Officials may ban toys, jewelry with lead

Officials may ban toys, jewelry with lead
Gloucester Daily Times, USA
By Amy Rafferty , Correspondent
Gloucester Daily Times

BOSTON – Lawmakers and public health officials are moving to ban the sale of toys with dangerous levels of lead, following recent recalls of Chinese toy imports and test samplings that found children’s jewelry containing lead in 14 Bay State communities, including two in the Merrimack Valley.

Suzanne Condon, director of the state Bureau of Environmental Health, said six towns already at high risk of lead exposure have been identified as selling jewelry containing detectable lead.
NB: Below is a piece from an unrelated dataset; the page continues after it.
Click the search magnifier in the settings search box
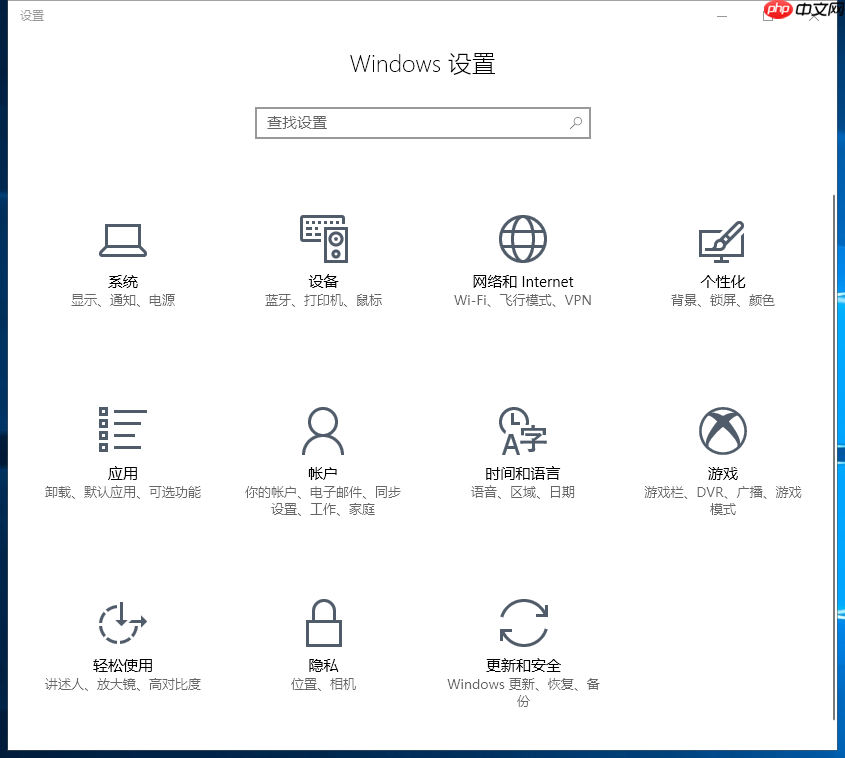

They included Lawrence, Haverhill and Lynn. Also on the list were Boston, Brockton, Chelsea, Fall River, Fitchburg, Holyoke, Lowell, New Bedford, Springfield, Taunton and Worcester.

Health officials tested 79 randomly selected samples of toy jewelry from across Massachusetts. Of the innocuous-looking children’s necklaces, bracelets and rings bought from vending machines, one in 10 were found to contain enough lead to register in children’s blood levels.

The primary focus of the environmental health investigation was on toy jewelry from vending machines, much of it manufactured in China. However, Condon said, the bureau is widening its focus to include retail stores.

“We will be looking aggressively,” Condon said at a Department of Public Health hearing Wednesday.

Lead exposure can cause grave health consequences in children, including permanent neurological damage and, in some cases, death.

As a result, the proposed amendment to the current Massachusetts lead law would ban sales and transport of toy jewelry from the Internet, catalogs and stores, including any jewelry that is packaged specifically to attract children, even if it is not located in the children’s section of the store.

Under the proposed regulations, retailers could be fined $5,000 for each item of banned jewelry sold.

“Better controls need to be put into place,” Condon said. “We need to ensure that a product is destroyed if it is found to contain lead.”

Massachusetts is one of only five states in the country to require that children be screened for lead levels at ages 9 months and 12 months and annually up to the age of 4.

Children from high-risk communities such as Haverhill, Lawrence and Lynn are screened every six months until they are 3 years old and then annually until they are 6 years old.

“Young children aren’t just most likely to swallow products, they mouth things as well,” Condon said. She said if a child were to mouth a piece of jewelry for an hour a day for three months, their blood lead levels would increase.

Lucilia Prates Ramos, director of the Massachusetts Medicare/Medicaid Outreach and Education Program, expressed concern at the hearing that she had bought toy jewelry for her nieces. Condon said any parent worried about their children’s toy jewelry should discard it.

While no official order has been given to stores not to sell contaminated toy jewelry, Condon said, many stores are aware of the proposed ban. If the amendment is passed, environmental health officials will conduct more frequent random testing.

“We felt it was important to move forward to protect kids in Massachusetts,” Condon said.